NADBank Managing Director Calixto Mateos-Hanel recently sat down with Border Report at his offices in San Antonio and explained how this nonprofit financial institution operates.

“We are a binational bank. We are one of the first green banks and we are a border bank and we are a not-for-profit institution so we actually provide projects for the border, the U.S./Mexico border, in the benefit of the population of U.S. and Mexico,” Mateos-Hanel said.

Both the U.S. and Mexican governments each paid in $202.5 million to capitalize NADBank, which began operating in November 1994.

(NADBank Graphic)

Since then, Mateos-Hanel said, the institution has been involved in 291 projects, including 140 in the United States and 151 in Mexico.

All projects must be located within the border region which is defined as 100 kilometers north of Mexico, or 62 miles inside the United States; and 300 kilometers south of the border, or 186 miles inside Mexico, he said.

The total investment of those projects is about $10.4 billion and NADBank has financed about $3 billion, Mateos-Hanel said.

(NADBank Graphic)

“We always bring other participants and banks. So we just see ourselves as just triggering these projects so that there is more projects available,” he said.

NADBank is headquartered in San Antonio, and although it isn’t part of the border region they drew hundreds of financial leaders from both countries, as well as government officials from throughout the border, who recently gathered at their headquarters for the U.S.-Mexico Border Environmental Forum XXVI.

NADBank officials, like Mateos-Hanel, touted to forum participants the many projects they have financed involving water, solid waste and desalination plants.
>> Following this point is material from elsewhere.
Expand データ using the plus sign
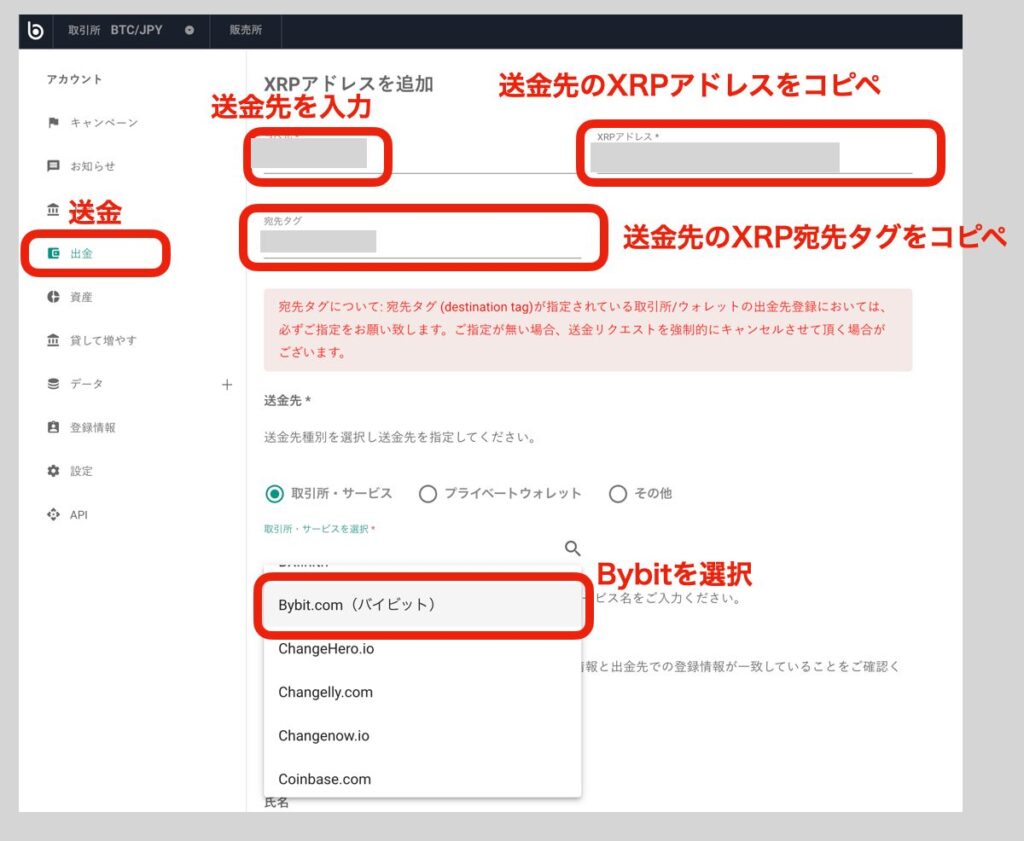1024x841 pixels. pos(227,383)
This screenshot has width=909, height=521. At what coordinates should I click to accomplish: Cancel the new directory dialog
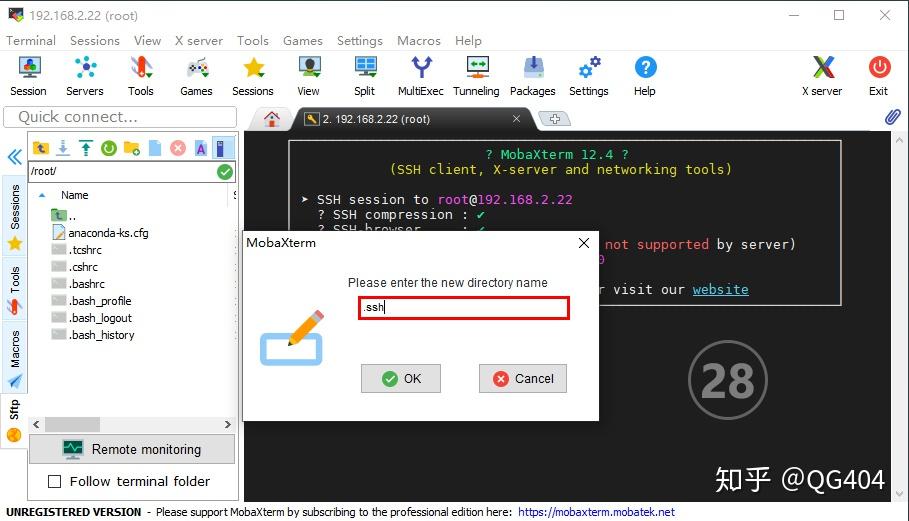coord(523,379)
And during the forum, on Aug. 24, Mateos Hanel and the governor for the northern Mexican state of Nuevo León, Samuel Alejandro García Sepúlveda, signed an agreement for a technical assistance grant to study water conservation and resiliency methods to help ongoing water issues in the state. García pledged $250,000 from his northern Mexican border state to match the $250,000 that NADBank has promised for studies to identify diversification and other water sources for the border region.

NADBank Managing Director Calixto Mateos Hanel, far right, and the governor for the northern Mexican state of Nuevo León, Samuel Alejandro García Sepúlveda, signed an agreement Aug. 24, 2022, in San Antonio, for a technical assistance grant to study water conservation and resiliency methods in the northern Mexican state that has been plagued by water issues. (Sandra Sanchez/Border Report)

Projects that NADBank has been involved with span the entire Southwest border and include all six northern Mexican states including Baja California, Sonora, Chihuahua, Coahuila, Nuevo León and Tamaulipas, as well as the four bordering U.S. states of California, Arizona, New Mexico and Texas.

Now, he said, they are entering what he calls “a new phase where we are funding a little bit more on sustainable development,” such as wind and solar-related projects, as well as water conservation, energy storage and air quality.

“Each of our projects have to have an environmental component and has to have an environmental value,” he said.